Why I Haven’t Bought Any Marijuana Stocks Yet

Unless you have been under a rock you probably heard that Colorado became the first State in the nation to legalize marijuana for recreational purposes and WOW there has been a pent up demand.  Huffington Post reported that there was $5,000,000 worth of marijuana sold in the first week!  The stocks associated with the industry has grown appropriately (w/ some nice volatility to boot):

Growth of Marijuana Stocks

So why am I so Weary about Marijuana Stocks?

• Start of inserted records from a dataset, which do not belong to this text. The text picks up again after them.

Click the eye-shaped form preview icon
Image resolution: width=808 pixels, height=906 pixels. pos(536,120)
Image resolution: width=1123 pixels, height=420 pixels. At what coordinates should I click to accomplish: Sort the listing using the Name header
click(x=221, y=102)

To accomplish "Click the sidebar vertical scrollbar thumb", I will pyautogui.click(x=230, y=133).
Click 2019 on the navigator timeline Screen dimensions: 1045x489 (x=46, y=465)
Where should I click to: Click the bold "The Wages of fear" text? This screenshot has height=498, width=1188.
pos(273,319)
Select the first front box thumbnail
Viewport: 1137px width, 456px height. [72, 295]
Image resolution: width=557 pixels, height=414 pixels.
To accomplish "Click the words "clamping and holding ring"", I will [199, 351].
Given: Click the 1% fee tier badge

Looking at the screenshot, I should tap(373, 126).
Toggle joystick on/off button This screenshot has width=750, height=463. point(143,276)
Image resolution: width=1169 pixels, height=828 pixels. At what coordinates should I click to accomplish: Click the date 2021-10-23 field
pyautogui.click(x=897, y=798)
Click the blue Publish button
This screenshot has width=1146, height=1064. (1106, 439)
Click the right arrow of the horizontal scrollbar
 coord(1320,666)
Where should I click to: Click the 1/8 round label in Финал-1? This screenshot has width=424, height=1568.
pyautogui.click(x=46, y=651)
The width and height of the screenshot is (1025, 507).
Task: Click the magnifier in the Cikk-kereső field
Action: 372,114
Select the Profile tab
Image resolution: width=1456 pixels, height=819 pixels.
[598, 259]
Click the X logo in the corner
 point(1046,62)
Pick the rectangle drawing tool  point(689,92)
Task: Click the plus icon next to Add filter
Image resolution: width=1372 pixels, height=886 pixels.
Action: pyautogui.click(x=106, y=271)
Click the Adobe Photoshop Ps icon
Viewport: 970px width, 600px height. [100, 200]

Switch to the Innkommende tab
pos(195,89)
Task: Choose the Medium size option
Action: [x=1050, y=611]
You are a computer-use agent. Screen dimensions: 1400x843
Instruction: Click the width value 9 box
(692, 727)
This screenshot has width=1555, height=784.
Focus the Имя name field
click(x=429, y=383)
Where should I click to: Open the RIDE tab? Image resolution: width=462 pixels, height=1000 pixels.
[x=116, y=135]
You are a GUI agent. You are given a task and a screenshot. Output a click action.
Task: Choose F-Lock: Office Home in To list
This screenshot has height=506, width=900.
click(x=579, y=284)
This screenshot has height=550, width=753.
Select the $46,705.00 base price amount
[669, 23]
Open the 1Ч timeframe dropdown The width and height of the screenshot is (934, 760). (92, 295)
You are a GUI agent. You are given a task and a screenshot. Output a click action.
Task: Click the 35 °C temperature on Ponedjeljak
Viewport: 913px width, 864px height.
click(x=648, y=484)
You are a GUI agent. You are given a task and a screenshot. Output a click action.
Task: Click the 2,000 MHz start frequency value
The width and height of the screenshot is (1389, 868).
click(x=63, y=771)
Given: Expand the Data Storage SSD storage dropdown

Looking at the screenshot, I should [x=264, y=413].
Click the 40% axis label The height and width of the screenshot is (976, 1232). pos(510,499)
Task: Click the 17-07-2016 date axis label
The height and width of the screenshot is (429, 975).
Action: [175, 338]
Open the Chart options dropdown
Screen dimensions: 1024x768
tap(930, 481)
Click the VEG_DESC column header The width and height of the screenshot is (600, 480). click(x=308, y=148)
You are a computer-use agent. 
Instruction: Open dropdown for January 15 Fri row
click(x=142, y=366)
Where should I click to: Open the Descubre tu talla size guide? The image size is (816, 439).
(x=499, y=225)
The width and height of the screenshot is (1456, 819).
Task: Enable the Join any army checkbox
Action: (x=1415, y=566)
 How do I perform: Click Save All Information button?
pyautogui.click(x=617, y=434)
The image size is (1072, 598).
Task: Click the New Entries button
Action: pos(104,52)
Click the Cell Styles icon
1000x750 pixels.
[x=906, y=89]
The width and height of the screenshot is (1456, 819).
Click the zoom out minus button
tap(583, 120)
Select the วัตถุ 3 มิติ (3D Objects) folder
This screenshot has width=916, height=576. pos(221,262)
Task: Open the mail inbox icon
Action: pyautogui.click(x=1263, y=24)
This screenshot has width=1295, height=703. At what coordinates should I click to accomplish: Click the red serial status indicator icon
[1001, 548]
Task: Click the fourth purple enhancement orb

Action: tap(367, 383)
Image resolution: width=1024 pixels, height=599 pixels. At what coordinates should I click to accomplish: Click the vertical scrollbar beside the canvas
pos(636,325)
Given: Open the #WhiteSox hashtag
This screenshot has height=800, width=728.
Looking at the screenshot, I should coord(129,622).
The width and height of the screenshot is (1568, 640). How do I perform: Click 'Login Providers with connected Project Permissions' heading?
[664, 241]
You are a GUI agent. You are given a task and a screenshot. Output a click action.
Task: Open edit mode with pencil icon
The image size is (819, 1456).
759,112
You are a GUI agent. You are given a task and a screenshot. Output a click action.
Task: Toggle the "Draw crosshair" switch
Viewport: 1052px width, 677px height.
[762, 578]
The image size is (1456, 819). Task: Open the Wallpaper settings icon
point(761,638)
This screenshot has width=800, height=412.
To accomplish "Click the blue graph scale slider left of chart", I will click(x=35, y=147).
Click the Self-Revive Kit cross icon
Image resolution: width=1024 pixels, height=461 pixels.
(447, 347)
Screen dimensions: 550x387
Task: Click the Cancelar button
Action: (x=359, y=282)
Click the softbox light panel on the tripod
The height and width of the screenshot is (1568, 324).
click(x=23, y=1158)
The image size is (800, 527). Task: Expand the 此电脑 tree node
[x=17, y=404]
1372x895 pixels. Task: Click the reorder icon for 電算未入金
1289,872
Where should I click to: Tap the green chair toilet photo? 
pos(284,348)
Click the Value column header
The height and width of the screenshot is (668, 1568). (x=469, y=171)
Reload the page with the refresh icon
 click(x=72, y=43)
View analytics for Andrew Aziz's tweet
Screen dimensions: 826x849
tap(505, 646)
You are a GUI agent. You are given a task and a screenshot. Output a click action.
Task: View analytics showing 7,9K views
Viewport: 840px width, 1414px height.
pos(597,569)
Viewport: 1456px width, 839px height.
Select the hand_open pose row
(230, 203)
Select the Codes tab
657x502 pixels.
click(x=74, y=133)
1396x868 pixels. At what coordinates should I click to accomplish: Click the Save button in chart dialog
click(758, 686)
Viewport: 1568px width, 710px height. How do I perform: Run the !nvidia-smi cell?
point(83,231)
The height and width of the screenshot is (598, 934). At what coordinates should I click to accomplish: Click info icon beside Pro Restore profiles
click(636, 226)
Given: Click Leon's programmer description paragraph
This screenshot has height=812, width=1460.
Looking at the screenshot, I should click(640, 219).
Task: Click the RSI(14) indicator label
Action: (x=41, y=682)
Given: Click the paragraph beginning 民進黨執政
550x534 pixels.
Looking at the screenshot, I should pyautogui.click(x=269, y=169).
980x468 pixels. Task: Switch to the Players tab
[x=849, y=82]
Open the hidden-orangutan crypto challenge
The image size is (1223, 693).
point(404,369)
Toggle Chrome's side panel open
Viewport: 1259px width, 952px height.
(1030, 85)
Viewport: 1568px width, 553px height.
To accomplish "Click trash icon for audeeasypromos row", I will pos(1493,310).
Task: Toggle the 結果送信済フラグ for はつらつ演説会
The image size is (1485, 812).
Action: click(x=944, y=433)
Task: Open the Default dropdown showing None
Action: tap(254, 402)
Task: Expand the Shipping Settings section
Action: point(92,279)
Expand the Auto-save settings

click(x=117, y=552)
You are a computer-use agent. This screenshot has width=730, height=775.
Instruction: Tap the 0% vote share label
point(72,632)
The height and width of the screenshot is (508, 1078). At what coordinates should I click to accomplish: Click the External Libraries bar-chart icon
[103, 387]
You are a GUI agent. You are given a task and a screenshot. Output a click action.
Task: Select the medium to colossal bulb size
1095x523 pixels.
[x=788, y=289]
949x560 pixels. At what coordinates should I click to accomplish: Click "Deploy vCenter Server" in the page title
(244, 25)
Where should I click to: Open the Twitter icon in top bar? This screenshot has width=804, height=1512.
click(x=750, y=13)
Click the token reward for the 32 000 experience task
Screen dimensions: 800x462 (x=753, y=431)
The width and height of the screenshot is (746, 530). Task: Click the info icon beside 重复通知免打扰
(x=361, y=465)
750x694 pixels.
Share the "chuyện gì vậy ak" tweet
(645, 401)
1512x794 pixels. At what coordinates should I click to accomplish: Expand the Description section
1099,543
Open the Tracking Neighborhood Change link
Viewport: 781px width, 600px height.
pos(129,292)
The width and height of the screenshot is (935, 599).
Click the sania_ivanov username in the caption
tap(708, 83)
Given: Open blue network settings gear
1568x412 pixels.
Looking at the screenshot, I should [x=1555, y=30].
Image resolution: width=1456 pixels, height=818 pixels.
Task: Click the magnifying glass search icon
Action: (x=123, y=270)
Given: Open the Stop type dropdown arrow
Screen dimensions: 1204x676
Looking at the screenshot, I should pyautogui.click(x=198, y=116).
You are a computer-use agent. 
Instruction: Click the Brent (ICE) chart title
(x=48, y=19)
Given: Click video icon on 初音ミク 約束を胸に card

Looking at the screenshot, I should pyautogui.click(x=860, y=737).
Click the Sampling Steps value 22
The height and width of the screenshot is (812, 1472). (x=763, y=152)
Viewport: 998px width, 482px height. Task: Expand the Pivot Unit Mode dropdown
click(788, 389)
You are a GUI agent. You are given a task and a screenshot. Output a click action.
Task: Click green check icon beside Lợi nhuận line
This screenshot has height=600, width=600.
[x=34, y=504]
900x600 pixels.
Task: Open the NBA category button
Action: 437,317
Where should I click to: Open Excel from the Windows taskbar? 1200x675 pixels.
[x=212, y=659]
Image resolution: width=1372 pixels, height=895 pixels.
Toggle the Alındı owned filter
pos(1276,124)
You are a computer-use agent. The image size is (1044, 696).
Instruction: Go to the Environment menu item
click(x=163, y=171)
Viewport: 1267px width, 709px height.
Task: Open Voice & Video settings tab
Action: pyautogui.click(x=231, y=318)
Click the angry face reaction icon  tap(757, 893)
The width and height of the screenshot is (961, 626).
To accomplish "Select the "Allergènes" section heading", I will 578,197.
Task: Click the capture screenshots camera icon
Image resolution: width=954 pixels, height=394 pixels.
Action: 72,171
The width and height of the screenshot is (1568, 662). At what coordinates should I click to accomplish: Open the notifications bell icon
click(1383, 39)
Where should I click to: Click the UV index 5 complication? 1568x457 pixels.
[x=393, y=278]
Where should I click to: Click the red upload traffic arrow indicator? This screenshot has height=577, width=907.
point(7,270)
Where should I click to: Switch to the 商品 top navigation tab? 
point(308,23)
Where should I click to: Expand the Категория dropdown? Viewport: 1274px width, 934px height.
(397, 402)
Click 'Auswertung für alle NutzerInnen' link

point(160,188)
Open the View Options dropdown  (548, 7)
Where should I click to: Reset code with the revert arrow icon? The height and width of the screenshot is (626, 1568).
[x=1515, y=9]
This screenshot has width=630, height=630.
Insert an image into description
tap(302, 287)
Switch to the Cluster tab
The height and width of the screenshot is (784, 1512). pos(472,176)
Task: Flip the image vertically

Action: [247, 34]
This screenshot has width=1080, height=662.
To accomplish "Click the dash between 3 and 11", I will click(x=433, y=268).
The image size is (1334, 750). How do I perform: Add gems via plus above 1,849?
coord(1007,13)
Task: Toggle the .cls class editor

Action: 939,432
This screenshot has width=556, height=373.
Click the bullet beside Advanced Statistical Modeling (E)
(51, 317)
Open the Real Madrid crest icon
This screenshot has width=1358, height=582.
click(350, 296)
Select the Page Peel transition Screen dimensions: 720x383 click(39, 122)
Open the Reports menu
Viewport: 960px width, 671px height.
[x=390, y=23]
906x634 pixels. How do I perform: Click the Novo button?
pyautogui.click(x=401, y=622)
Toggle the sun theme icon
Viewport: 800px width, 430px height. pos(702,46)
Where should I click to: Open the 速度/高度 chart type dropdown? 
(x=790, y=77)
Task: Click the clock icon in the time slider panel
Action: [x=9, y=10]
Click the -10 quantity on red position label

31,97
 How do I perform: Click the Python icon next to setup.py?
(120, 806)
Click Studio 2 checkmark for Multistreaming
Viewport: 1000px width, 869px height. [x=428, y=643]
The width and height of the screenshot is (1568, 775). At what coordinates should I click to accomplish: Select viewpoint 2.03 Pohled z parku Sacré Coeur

Unsurprisingly, the world’s greatest investor was able to express what I felt in my gut better than I would have ever been able.  The following quote is from a book I recently finished, The Snowball, the authorized Warren Buffett biography.  In 1999 he was speaking in front of a group considered by some to be the smartest and brightest in the business and investment world (Sun Valley Conference).  The topic of his speech/slideshow  was about how he didn’t understand the dot com valuations (If you read the chapter you have to chuckle at the foresight he had):

This is half of a page which comes from a list of all the auto companies in the Unites States. He waved the complete list in the air. There were two thousand auto companies: the most important invention, probably, of the first half of the twentieth century.  It had an enormous impact on people’s lives.  If you had seen at the time of the first cars how this country would develop in connection with autos, you would have said, ‘This is the place I must be.’  But of the two thousand companies, as of a few years ago, only three car companies survives.

***

Now, the other great invention of the first half of the century was the airplane. In this period from 19191 to 1939, there were about two hundred companies. Imagine if you could have seen the future in the airline industry back there at Kitty Hawk.  You would have seen a world undreamed of. But assume you had the insight, and you saw all of these people wishing to fly and to visit their relatives or run away from their relatives or whatever you do in an airplane, and you decided this was the place to be.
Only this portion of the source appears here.